The International Association of Oil and Gas Producers (OGP) has been reporting the safety performance on behalf of the upstream oil and gas industry since 1985. Over that period there has been a significant reduction in the fatal accident rate (FAR) and improvements in the lost time injury frequency (LTIF).

In an effort to protect and improve the health of its personnel, the industry has, for the first time, started to collect more detailed occupational illness data from its operations around the world.

This paper presents the results from the year 2000 occupational injury and illness data collection programmes. The main database for this period represents over 1.6 billion hours worked, an increase of 36% compared to the 1999 dataset. Thirty-nine companies contributed safety performance data, from operations in 71 countries. Eight organisations responded to the call for occupational illness information, providing 235 million workhours of data.

It is shown that although there has been an increase in the total number of reported fatalities, the FAR remains similar to previous years due to the increase in the number of working hours reported. The LTIF has continued to show improvements compared to previous years, with the year 2000 data showing the lowest value recorded to date.

The most common types of incident leading to fatalities were vehicle related incidents, and persons being struck by moving or falling objects.

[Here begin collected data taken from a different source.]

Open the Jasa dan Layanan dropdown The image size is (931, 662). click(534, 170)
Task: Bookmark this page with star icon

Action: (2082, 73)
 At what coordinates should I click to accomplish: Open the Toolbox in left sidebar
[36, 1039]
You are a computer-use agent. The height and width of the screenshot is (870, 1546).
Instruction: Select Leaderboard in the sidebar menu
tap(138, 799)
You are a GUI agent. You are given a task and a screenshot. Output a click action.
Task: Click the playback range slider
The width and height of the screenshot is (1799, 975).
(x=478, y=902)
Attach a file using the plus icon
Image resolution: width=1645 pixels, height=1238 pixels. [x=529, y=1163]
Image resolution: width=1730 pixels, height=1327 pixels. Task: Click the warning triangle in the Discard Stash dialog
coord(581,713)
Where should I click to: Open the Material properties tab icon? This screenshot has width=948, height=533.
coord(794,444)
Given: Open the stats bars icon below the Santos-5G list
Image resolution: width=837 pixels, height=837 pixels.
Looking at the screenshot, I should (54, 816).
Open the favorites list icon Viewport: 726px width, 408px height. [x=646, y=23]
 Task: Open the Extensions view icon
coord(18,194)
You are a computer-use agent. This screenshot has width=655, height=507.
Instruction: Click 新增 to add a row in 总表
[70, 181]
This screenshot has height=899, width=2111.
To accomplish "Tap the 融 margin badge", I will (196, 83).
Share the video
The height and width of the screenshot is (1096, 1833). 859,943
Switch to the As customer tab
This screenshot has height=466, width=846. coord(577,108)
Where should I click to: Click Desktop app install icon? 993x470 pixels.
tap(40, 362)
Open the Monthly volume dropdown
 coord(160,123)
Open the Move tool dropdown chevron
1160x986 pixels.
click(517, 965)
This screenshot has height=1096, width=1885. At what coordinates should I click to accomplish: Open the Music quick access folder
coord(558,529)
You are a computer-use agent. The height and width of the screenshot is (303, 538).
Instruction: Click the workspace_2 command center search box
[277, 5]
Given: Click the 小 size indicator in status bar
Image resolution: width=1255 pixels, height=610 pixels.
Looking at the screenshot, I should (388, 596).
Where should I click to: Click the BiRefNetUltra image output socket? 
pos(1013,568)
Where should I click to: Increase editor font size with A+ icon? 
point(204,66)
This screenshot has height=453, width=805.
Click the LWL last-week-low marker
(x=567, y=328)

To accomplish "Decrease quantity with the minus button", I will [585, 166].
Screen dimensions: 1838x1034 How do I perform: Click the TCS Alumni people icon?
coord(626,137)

The first year of collecting detailed occupational health data has highlighted a number of problems which will need to be addressed in order to improve on the consistency and volume of this potentially valuable dataset.


The International Association of Oil and Gas Producers (OGP) has, since 1985, been collecting and reporting the safety performance on behalf of the upstream oil and gas industry through its annual publication 'Safety Performance of the Global E&P Industry' [1].

This series of reports serves a range of purposes. Firstly, it presents to the widest audience possible how the industry has performed, year on year, on a range of key safety measures. Secondly, it allows E&P organisations to benchmark their performance against that of their peers. Thirdly, it assists the industry to identify areas where it may need to concentrate effort (eg driving related incidents).

Occupational Injury Data.

In the past, the main focus has been on collecting and reporting accurate occupational injury data and statistics. This has, in part, been driven by the relative ease with which injury related data can be collected and analysed, and the industry's, regulators' and public's desire to use such statistics as the primary vehicle for measuring the safety performance of the industry.

Over the years standard definitions of the main parameters which need to be reported have been developed. This has helped to minimise problems associated with organisations reporting injury related data based on a range of definitions.